Woke up to the joyous horror of Monday (cue *Manic Monday* in my head) and immediately remembered I hate Mondays. 
          
          While I was waiting for my appointment I had a lovely vent with my BSL terp about the absolute circus that is OVO Home— they’ve been utterly unapproachable about a debt that’s ballooned into something obscene. 
          
          I’m on UC, I sent proposals *on numerous occasions*, set up a DD to keep my energy on and chip away at the arrears, and what do they do? Go over my head and **change the DD amount** to something laughably unrealistic. 
          
          I even had a debt-advice session with the CAB; we worked out a bare-bones budget that actually lets me live for a month, and they still refused to accept it, insisting I use another debt service despite me being able to *prove* the CAB meeting. 
          
          So I stopped the DD, emailed them to back off, and stuck to the budget like a stubborn boot.
          
          Long story short: came back from my hospital appointment and got the best Monday news ever — the grant I applied for to clear the energy debt was **approved**. 
          
          I cannot describe the relief; all that simmering rage and despair just *poof* — gone. 
          Massive, massive thanks to the team at @EnergyProjectPlus for making it happen. 
          
          Liverpool was eerily quiet this morning (half-term, apparently — lucky them), and while I haven’t had a holiday in ages because my budget is a joke, today feels like a tiny victory. 
          
          Cheers to small mercies and to finally sleeping a bit easier. 
          
          Anyone else had a Monday miracle that made them want to cry with relief? 

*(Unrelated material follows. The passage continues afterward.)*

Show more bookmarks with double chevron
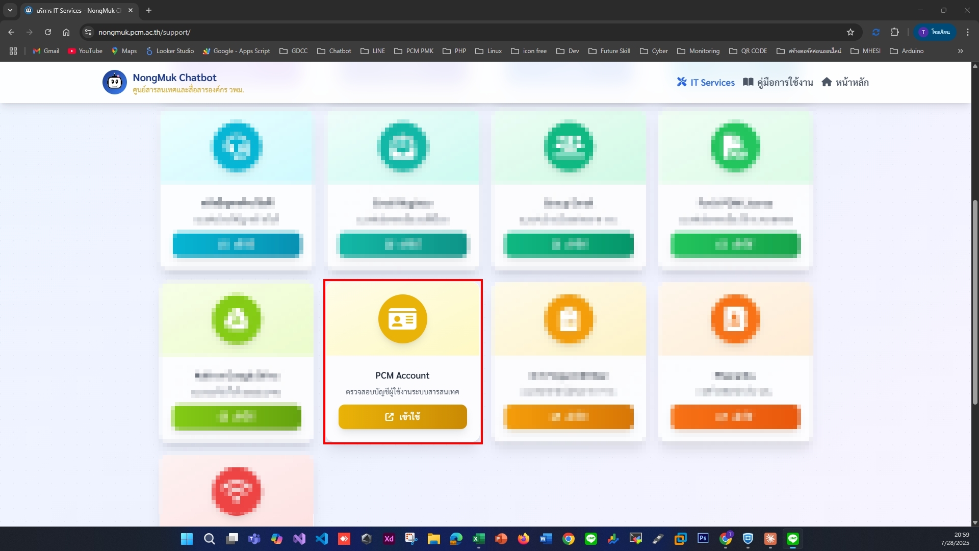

           #EnergyProjectPlus #ManicMonday #February2026 #HalfTerm

BiancaBiki1

WOW — nearly the end of February and would you look at that: still here, still loud, still taking up space. 
          
          I’ve been fighting for a spot in my life, a spot in your daily routine, a spot in the human race’s VIP list — despite being broke, unemployed and neck-deep in debts. 
          
          Born deaf and the only deaf girl in a houseful of hearing folk, it took me ages to claim my identity: DEAF, yes; human, absolutely; unstoppable, you bet. 
          
          I didn’t need to prove myself to anyone else — I needed to prove to me how far I could go.
          
          There’ve been the usual extras: jealousy, envy, backstabbing, false friends, dodgy health days — the lot. 
          
          But hey ho, I’m still here and still fighting. March, you’ve got one job: watch me tick off the goals I set in my head.